Bitte nennen Sie, wovon laut dem Text über Multitasking die Kehrseite der durch ständige Erreichbarkeit gewonnenen Freiheit abhängig macht.

◆ **Text zur Durchsicht**:
++++++++++++++++++++
Alles auf einmal und Alles im Griff? Die enttäuschende Wahrheit über Multitasking

Multitasking ist für die meisten Menschen Alltag. Unsere Antennen sind permanent auf Empfang gestellt. Wer nicht gerade schläft, ist dank Smartphone rund um die Uhr erreichbar. Bei der Arbeit verlangen Chefs, Kollegen, Kunden oder Mandanten die volle Aufmerksamkeit. Das Telefon klingelt, die Sekretärin plaudert, die Referendarin klopft, der Posteingang wächst. Teilweise zeitgleich. Und in der Freizeit? Immer online. Private e-mails, WhatsApp-Messages oder neue Follower auf den diversen Social-Media-Profilen werden sofort gecheckt. Der Fernseher läuft, das Kind weint und die Partnerin kommentiert die Nachrichten, während man im Internet die Worte „Vereinbarkeit Homeoffice Freizeit“ googelt. Viele Menschen kommen auch zuhause nicht zur Ruhe.

 

Digital Detox? Undenkbar!

Was ist das nun: Ein beachtliches Maß an Aufmerksamkeit und Präsenz oder verwirrender Multitasking-Irrsinn? Gefällt es uns am Ende sogar? Brauchen wir es vielleicht auch ein bisschen? Bevor Sie jetzt energisch den Kopf schütteln, überlegen Sie doch mal, wann Sie zuletzt einen ganzen Tag lang nicht auf Ihr Smartphone geschaut haben? Waren Sie schon mal ohne Handy im Urlaub? Ein schauriger Gedanke, oder? Finde ich auch. Aber wir sollten uns fragen, warum. Sind wir tatsächlich so unverzichtbar? Wohl kaum. Doch die ständige Erreichbarkeit, jederzeit alles Googlen, Nachschauen, Checken oder Buchen zu können, ist äußerst bequem und hat uns eine enorme Freiheit verschafft. Moment: Freiheit? Also im Sinne von Unabhängigkeit? Vielleicht dann doch nicht ganz, denn die Kehrseite ist nämlich dann doch wieder eine Abhängigkeit, nämlich vom Smartphone.
++++++++++++++++++++
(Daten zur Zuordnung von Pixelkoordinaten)
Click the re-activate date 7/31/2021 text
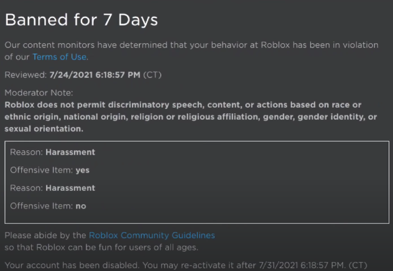(278, 265)
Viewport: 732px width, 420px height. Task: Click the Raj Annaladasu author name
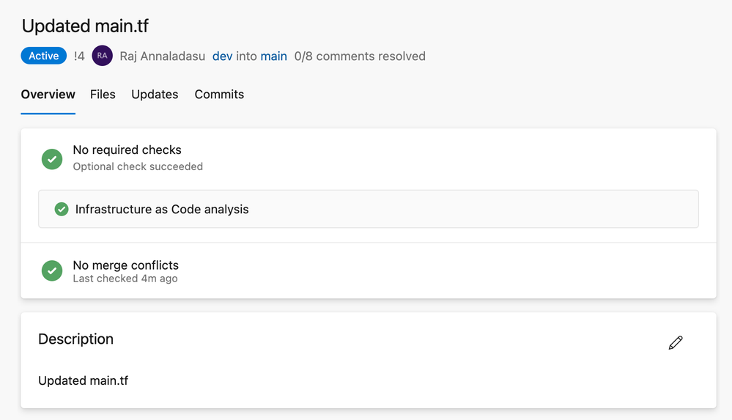[162, 56]
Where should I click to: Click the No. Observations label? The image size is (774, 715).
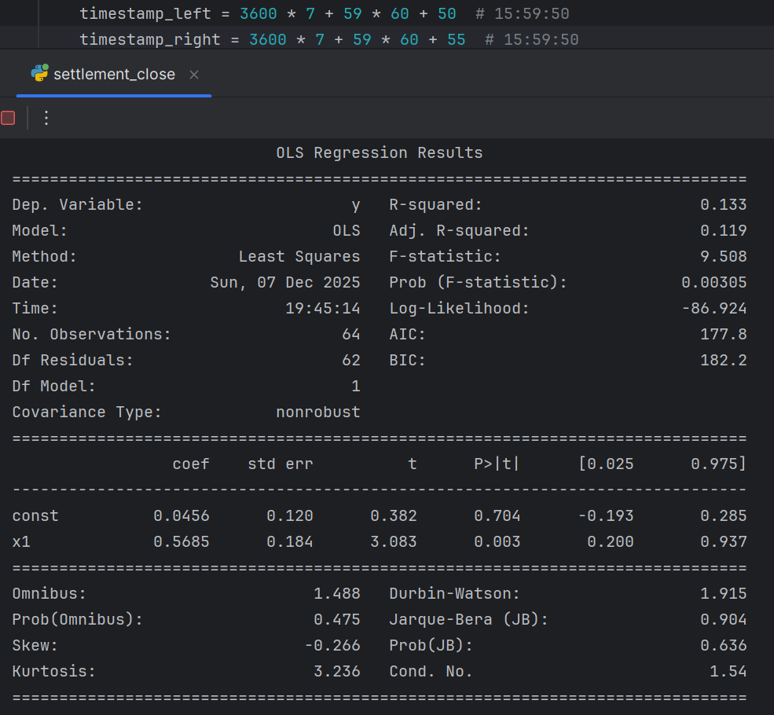pos(91,334)
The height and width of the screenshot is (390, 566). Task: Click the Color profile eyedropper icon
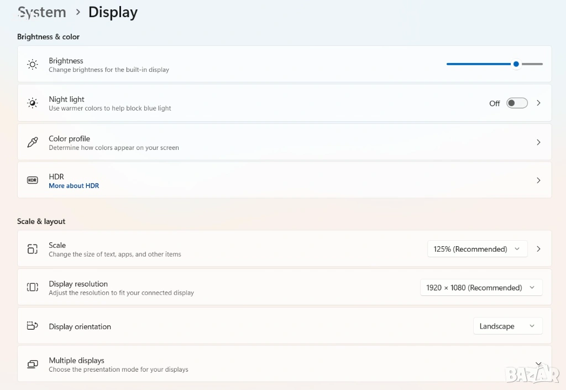click(33, 142)
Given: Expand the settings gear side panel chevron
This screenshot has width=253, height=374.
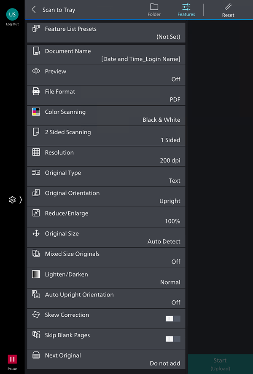Looking at the screenshot, I should point(21,200).
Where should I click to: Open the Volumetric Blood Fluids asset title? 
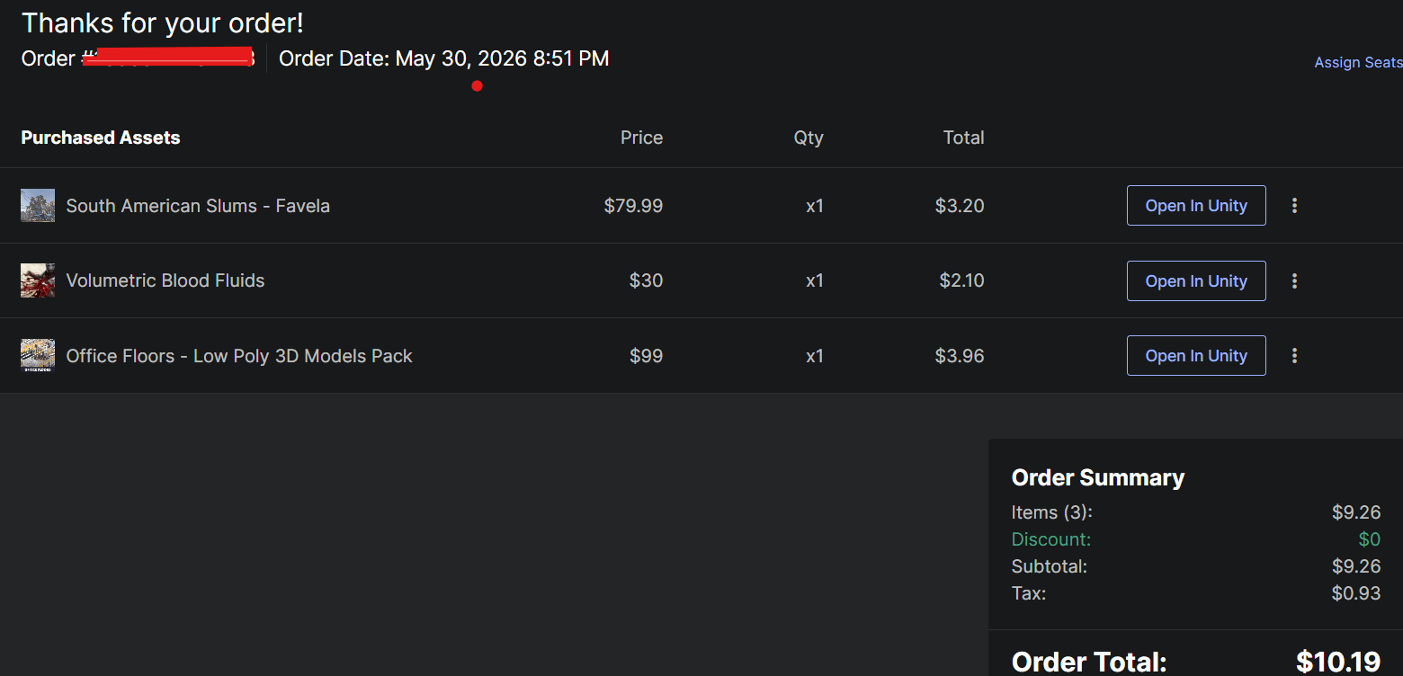tap(165, 280)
++++++++++++++++++++
◆ **Antwort zur Aufgabe**: Vom Smartphone.